Choosing a Pipeline¶
Pre-trained or custom word vectors?¶
The two most important pipelines are tensorflow_embedding
and spacy_sklearn
.
The biggest difference between them is that the spacy_sklearn
pipeline uses pre-trained
word vectors from either GloVe or fastText. Instead, the tensorflow embedding pipeline
doesn’t use any pre-trained word vectors, but instead fits these specifically for your dataset.
The advantage of the spacy_sklearn
pipeline is that if you have a training example like:
“I want to buy apples”, and Rasa is asked to predict the intent for “I want to buy pears”, your model
already knows that the words “apples” and “pears” are very similar. This is especially useful
if you don’t have very much training data (< 500 labeled examples).
The advantage of the tensorflow_embedding
pipeline is that your word vectors will be customised
for your domain. For example, in general English, the word “balance” is closely related to “symmetry”,
but very different to the word “cash”. In a banking domain, “balance” and “cash” are closely related
and you’d like your model to capture that.
You can read more about this topic here .
As a rule of thumb, if there is a spaCy model for your language,
then the spacy_sklearn
pipeline is a good choice for getting started.

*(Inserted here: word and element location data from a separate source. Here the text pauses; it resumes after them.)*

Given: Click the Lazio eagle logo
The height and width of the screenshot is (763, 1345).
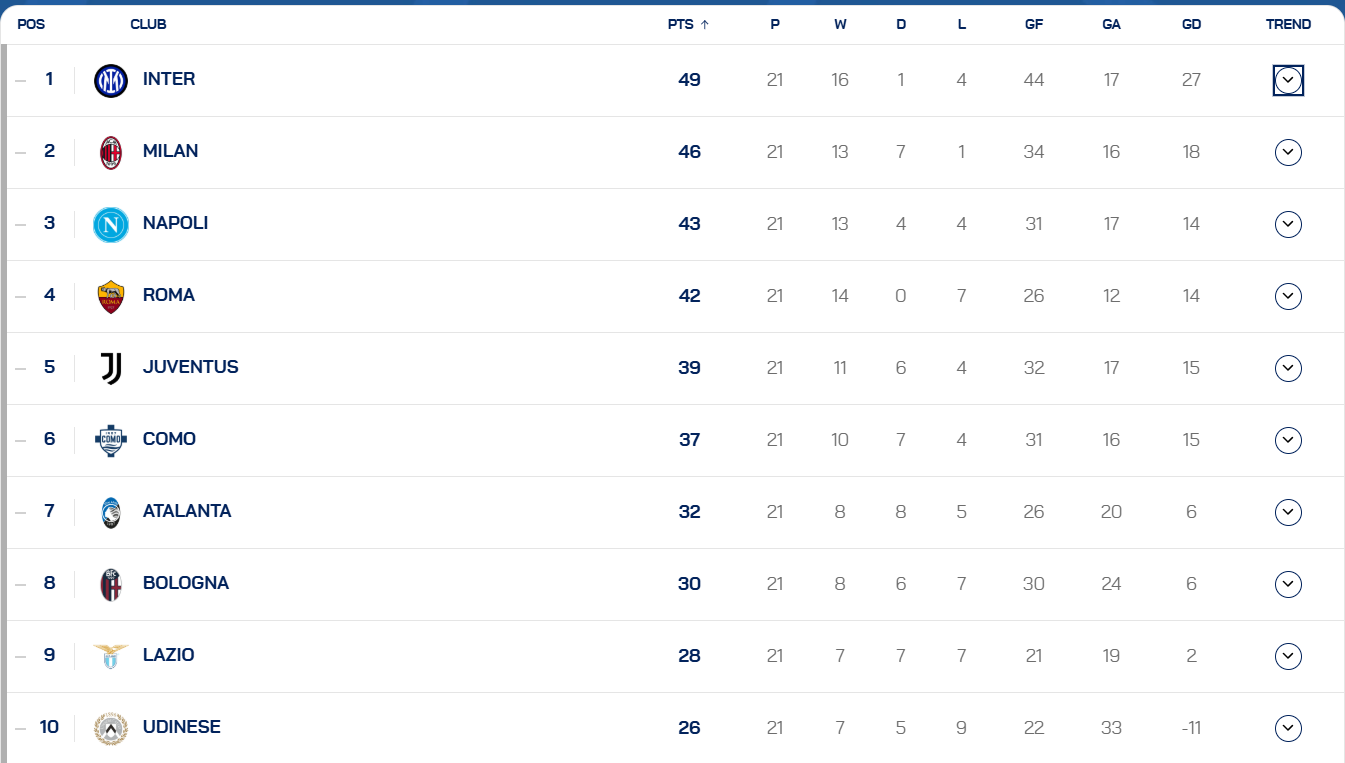Looking at the screenshot, I should point(111,657).
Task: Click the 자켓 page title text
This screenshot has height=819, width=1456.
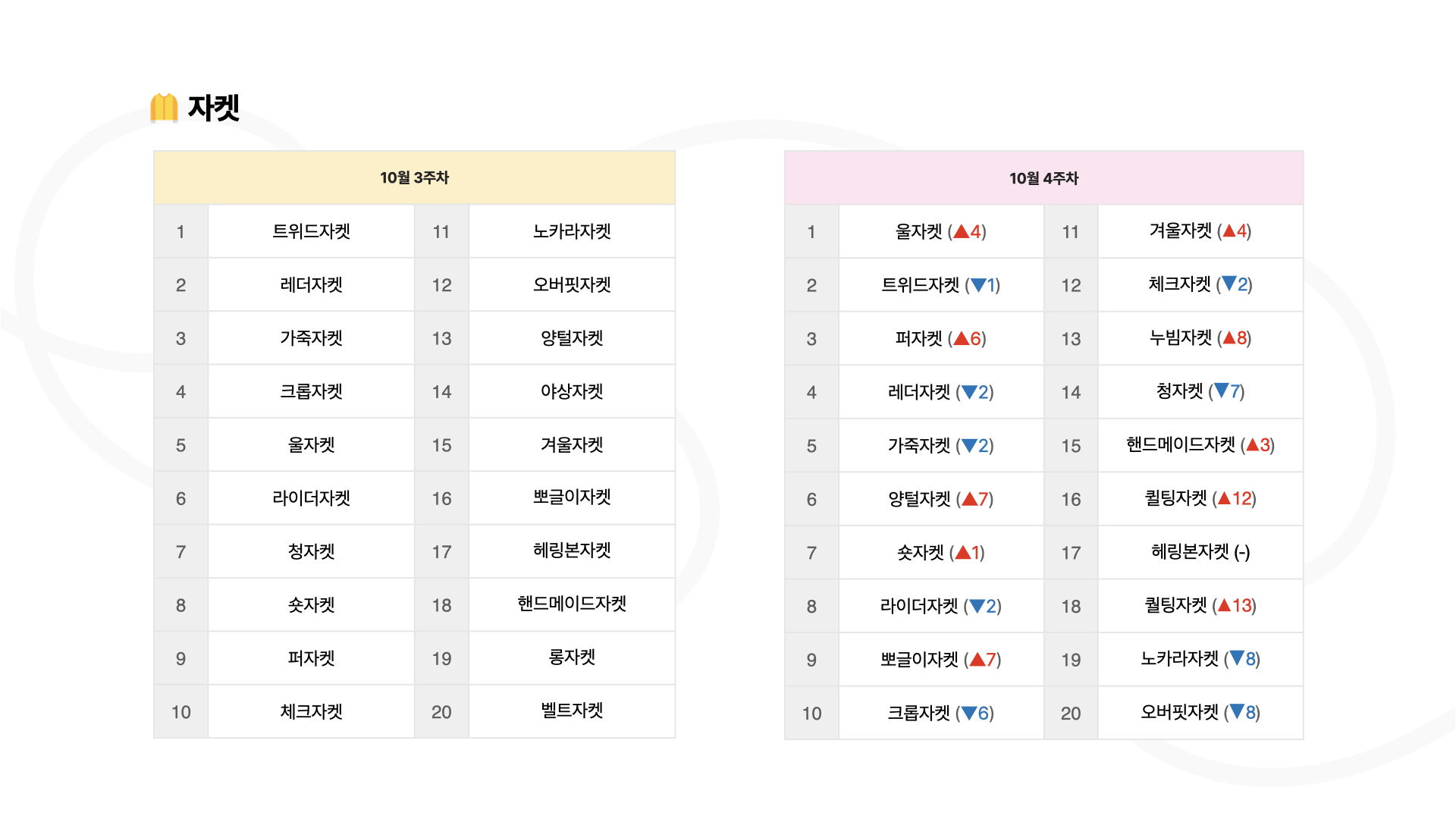Action: pyautogui.click(x=214, y=108)
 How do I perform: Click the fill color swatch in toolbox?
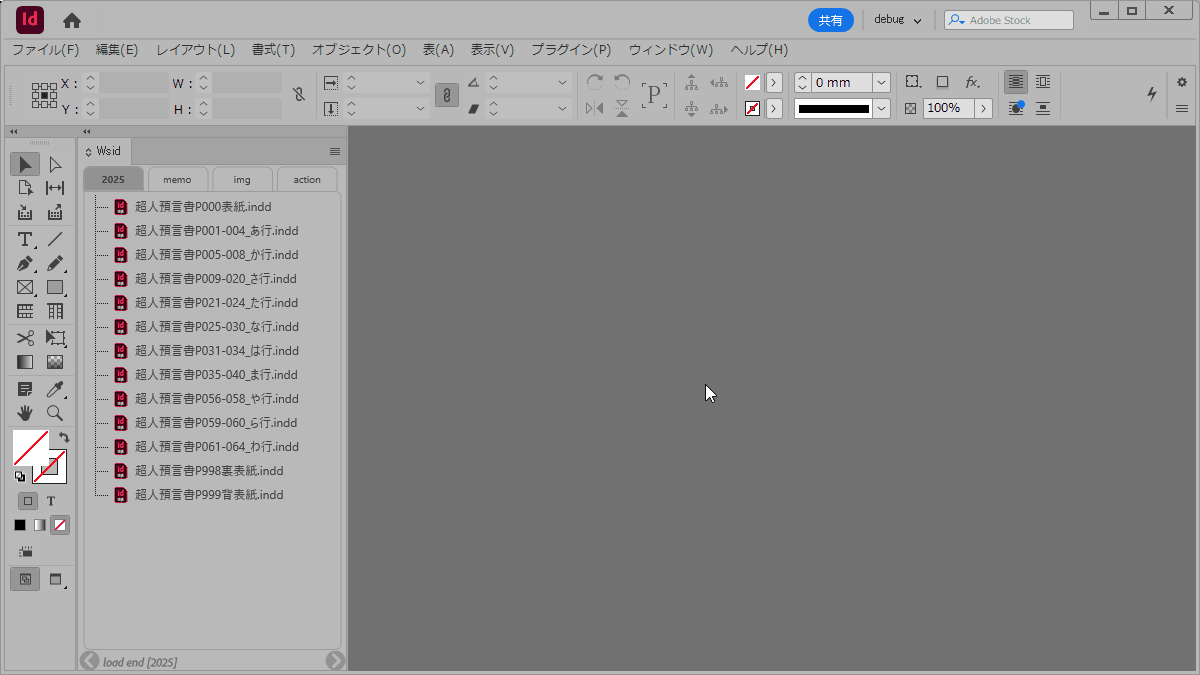click(30, 448)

However once you have more training data (>500 sentences),
it is highly recommended that you try the tensorflow_embedding
pipeline.
There are also the mitie
and mitie_sklearn
pipelines, which use MITIE as a source of word vectors.

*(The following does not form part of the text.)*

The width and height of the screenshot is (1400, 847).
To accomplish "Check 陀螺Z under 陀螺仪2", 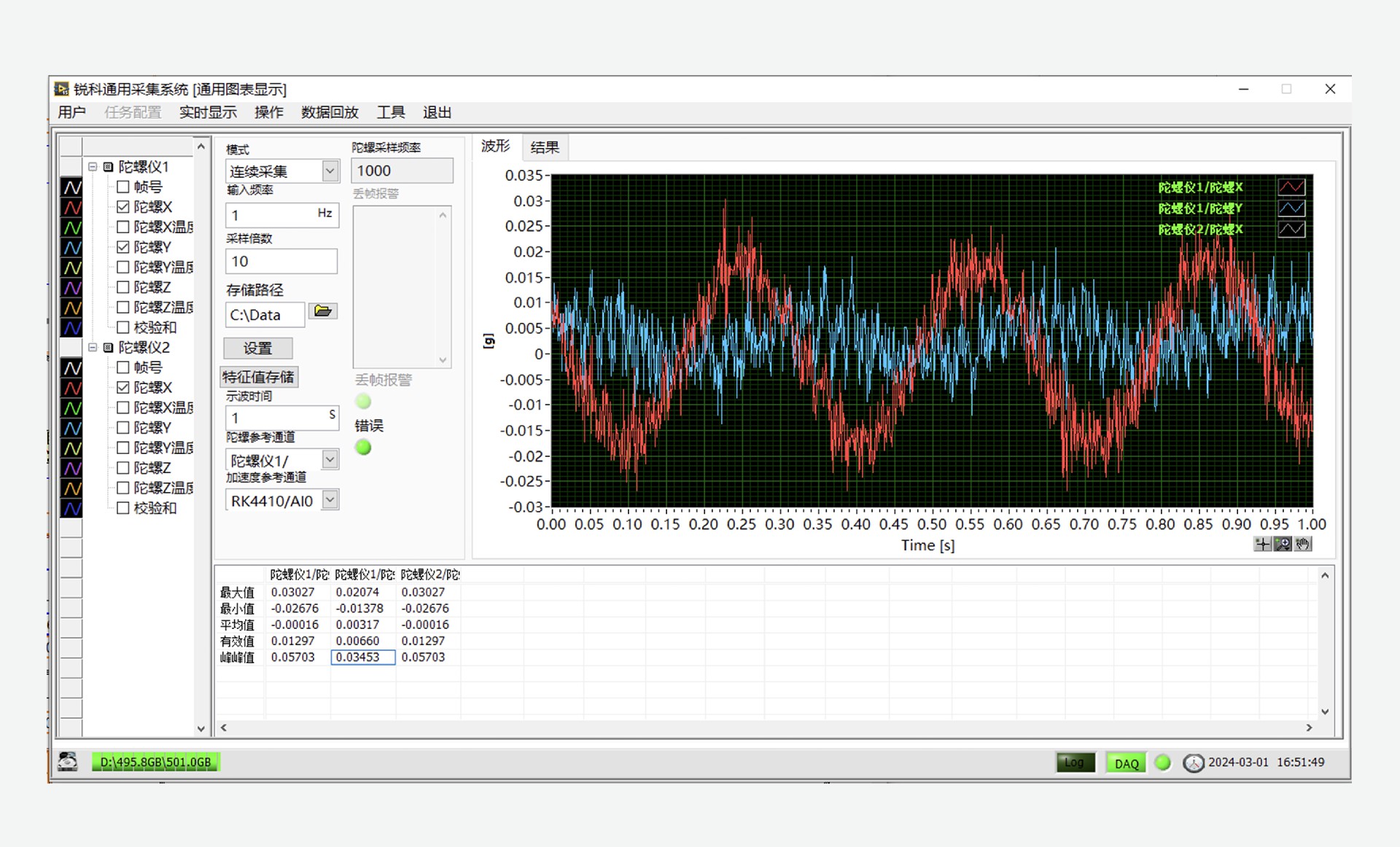I will point(123,468).
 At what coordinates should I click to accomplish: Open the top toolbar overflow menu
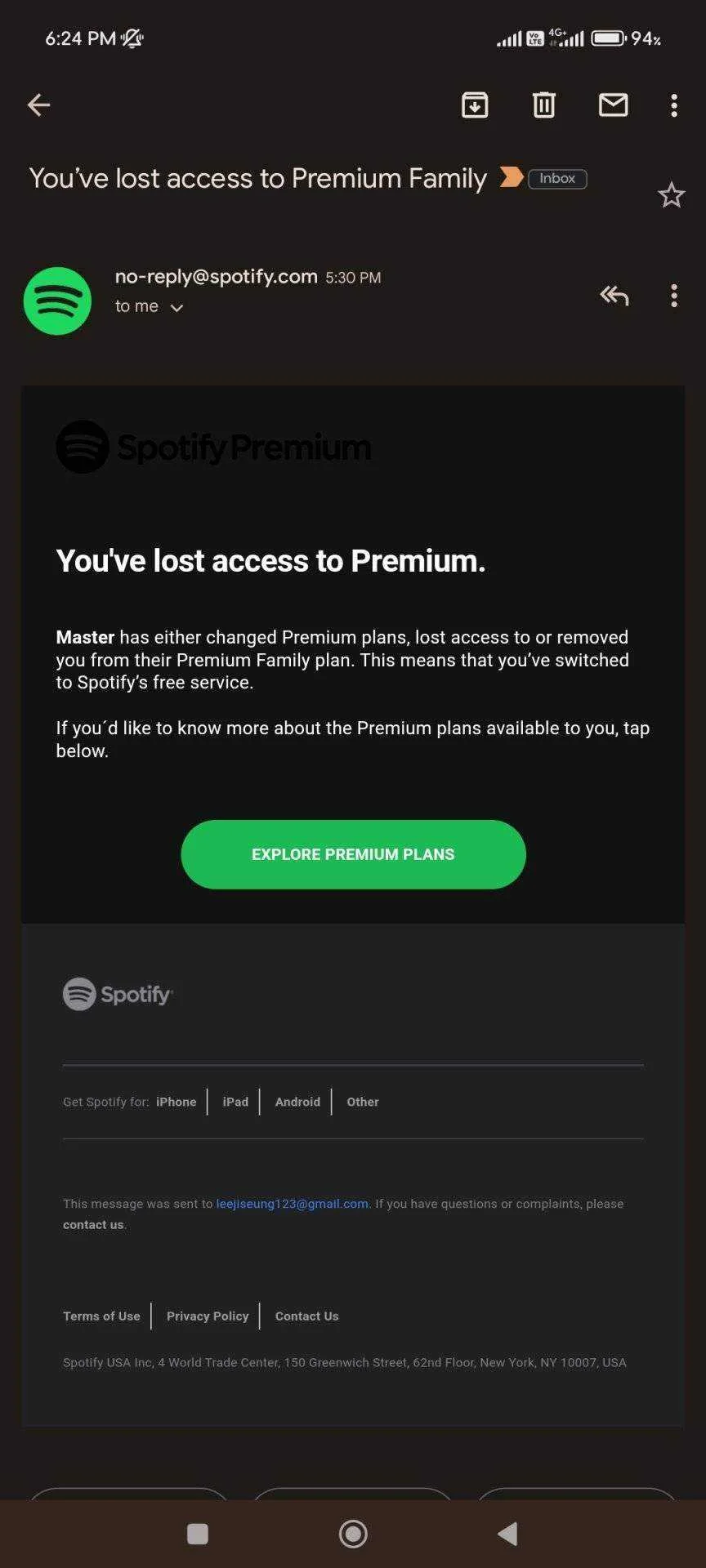click(x=674, y=105)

We do not recommend that you use these; they are likely to be deprecated in a future release.
Multiple Intents¶
If you want to split intents into multiple labels, e.g. for predicting multiple intents or for modeling hierarchical intent structure, you can only do this with the tensorflow pipeline. To do this, use these flags:
intent_tokenization_flag
iftrue
the algorithm will split the intent labels into tokens and use a bag-of-words representations for them;intent_split_symbol
sets the delimiter string to split the intent labels. Default_
Here’s an example configuration:
language: "en"
pipeline:
- name: "intent_featurizer_count_vectors"
- name: "intent_classifier_tensorflow_embedding"

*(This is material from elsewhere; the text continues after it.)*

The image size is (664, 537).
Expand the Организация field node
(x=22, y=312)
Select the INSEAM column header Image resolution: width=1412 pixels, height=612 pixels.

intent_tokenization_flag: true
intent_split_symbol: "_"
Custom pipelines¶
Creating your own pipelines is possible by directly passing the names of the
components to Rasa NLU in the pipeline
configuration variable, e.g.
pipeline:
- name: "nlp_spacy"
- name: "ner_crf"
- name: "ner_synonyms"
This creates a pipeline that only does entity recognition, but no intent classification. Hence, the output will not contain any useful intents. You can find the details of each component in Pipeline and Component Configuration.
If you want to use custom components in your pipeline, see Custom Components.